Last year, my same-sex partner's application was denied, and one of the reasons given for denial was clearly the claim that I as the sponsor was allegedly able to cohabitate in Vietnam with him for 12 months in order to become common-law, and I chose not to. At the time, I had been in Vietnam together with him, and was planning to return to Canada for 6 months to take care of my affairs there.
If you refer to my post, I attempted to be quite careful and specific about the language I used, specifically saying:
IRCC seems to treat this as I think the program was intended by government - that Canada mostly expects that the reason spousal sponsorship (and conjugal) exists is to allow Canadians (PRs or citizens) to reside in Canada with their spouses, and the govt should not be in business of making them reside abroad to be able to return. Not to mention the practical aspects, like ability to work, etc.
So leaving aside that I think I tried to caveat that my description was by no means a complete one, and based on my impressions, the part I'm going to draw attention to is from your post above: "I had been in Vietnam together with him, and was planning to return to Canada for 6 months to take care of my affairs there."
So yes, you were residing together, it seems you were working together, and (if I understand correctly) your 'return to Canada' was intended to be temporary.
Or put differently, I should have said that they likely do approach each case on a case-by-case basis, and some will be found to be situations where (IRCC believes) the couple could have become common law
and chose not to. And, seemingly, there was no barrier to you residing there and working etc because ... you had been doing so for quite some time (it seems, I'm reading between the lines a bit).
Yep, conjugal not meant for those cases, I assume is their reasoning.
PA and SPR have not provided sufficient information to satisfy me that continuing to cohabitate (and thus meet the definition of common-law partners) in Vietnam was not possible.
I'm bolding this part not to pick apart the case excessively, but because the "not possible" here is (in my opinion) vague. Because we all know that 'not possible' could be interpreted as actually impossible (from contrary to the laws of physics, a logical impossibility, or outright illegal) to 'not feasible or practical in normal circumstances.'
Reasonable people can disagree on what it means in context. I daresay a lawyer - if engaged - would argue strenuously on behalf of their client that 'possible' in the sense of 'not extraordinarily inconvenient, onerous, burdensome' is the
reasonable standard meant in this context.
Some here
seem to me to be arguing that a far higher bar of 'possible' is being imposed by govt - that eg a Canadian resident and PR should or must actually give up employment, risk their PR status, take on extremely high financial burdens etc - in order to qualify as conjugal.

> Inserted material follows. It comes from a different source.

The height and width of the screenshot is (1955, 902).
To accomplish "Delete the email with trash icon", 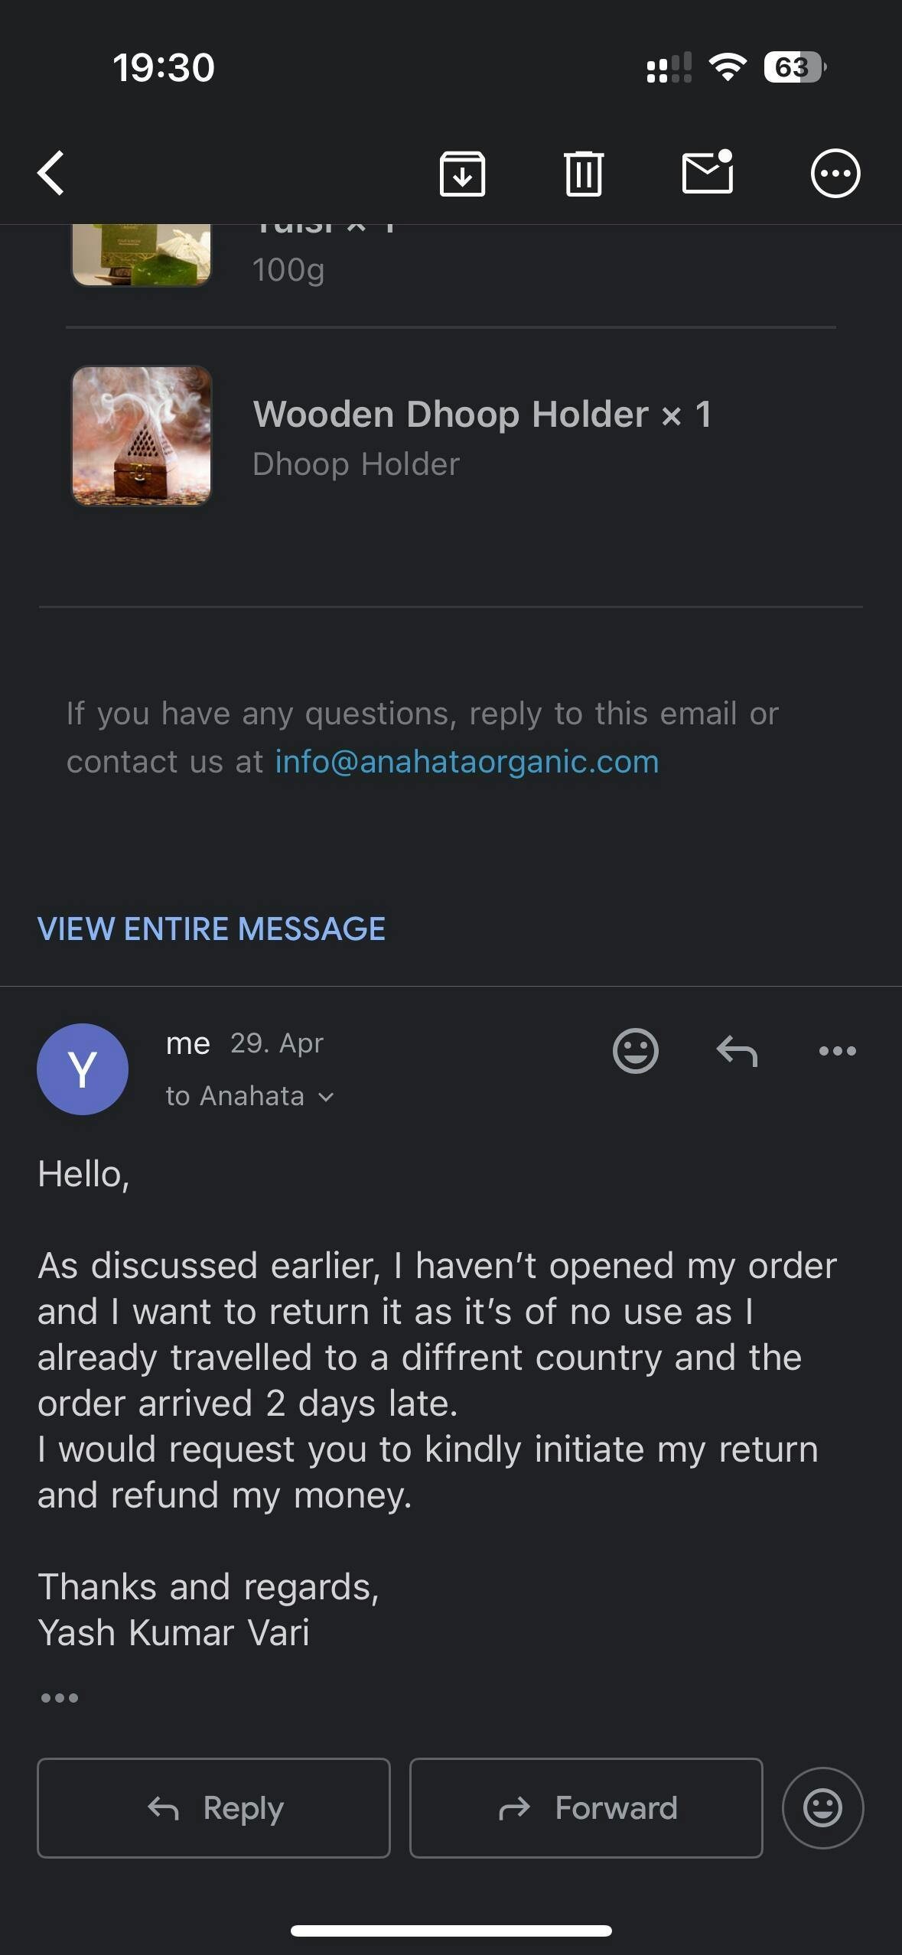I will point(584,174).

I doubt that the bar would be put so high, but it is - literally - just my opinion.
Unfortunately in your case, how it would come out even by this lower standard is ambiguous - for example, if you're a citizen, you would not be risking your status in Canada to live with your partner abroad - just as one example.
In other words, I don't think your case demonstrates that the government
will require most conjugal-partner sponsors to reside abroad and establish common law - but rather only that they might decide that in some cases, it is 'possible' (feasible etc).
Granted, there were other reasons given for the denial which were certainly more valid - i.e. although a separation agreement was in place regarding my first marriage, a divorce had never been finalized, and also my partner had never applied for a tourist visa to visit Canada - so there was no point in attempting any appeal based on the above point.
Even more so given that there are other factors that on their own may or may not be sufficient to refuse, or at least contributing factors. They at least seem to have used these as contributing factors, including possibly in rejecting the idea that covid matters should be taken into consideration.
However it still remains a big concern, as once we clear up the other reasons and submit a new application, I worry that Immigration will use the same argument above as reason for denial. The tourist visa situation now in Vietnam is that only a 30-day visas can be obtained, then a foreigner must apply for another visa, leave the country and enter VN again using the new visa, month after month. There is no indication from the government how many times this can be done consecutively. So far, people have been able to do it for 10 months now, but that situation could change at any time.
All of my above, unfortunately, does not answer the question you have about how to proceed given what was done before. I would
suggest that having TRV refusals in hand, dealing with the separation issue
and outlining in detail why it would not be practical or feasible for you to give up your life/work/etc in Canada to establish common law - taken together, these
might be enough. But I don't know.
Yours is a case where I would recommend speaking to a lawyer (at least for a consult), and considering whether getting married is now possible (somewhere).
And a remidner of why many here suggest - often - that conjugal really should be seen as 'extraordinary' and if couples can get married or establish common law, that is more certain and less risky than applying conjugal.
[And if it wasn't clear - my sympathies, it's unfortunate that you and your partner have to go through this. Woudl that it were not so.]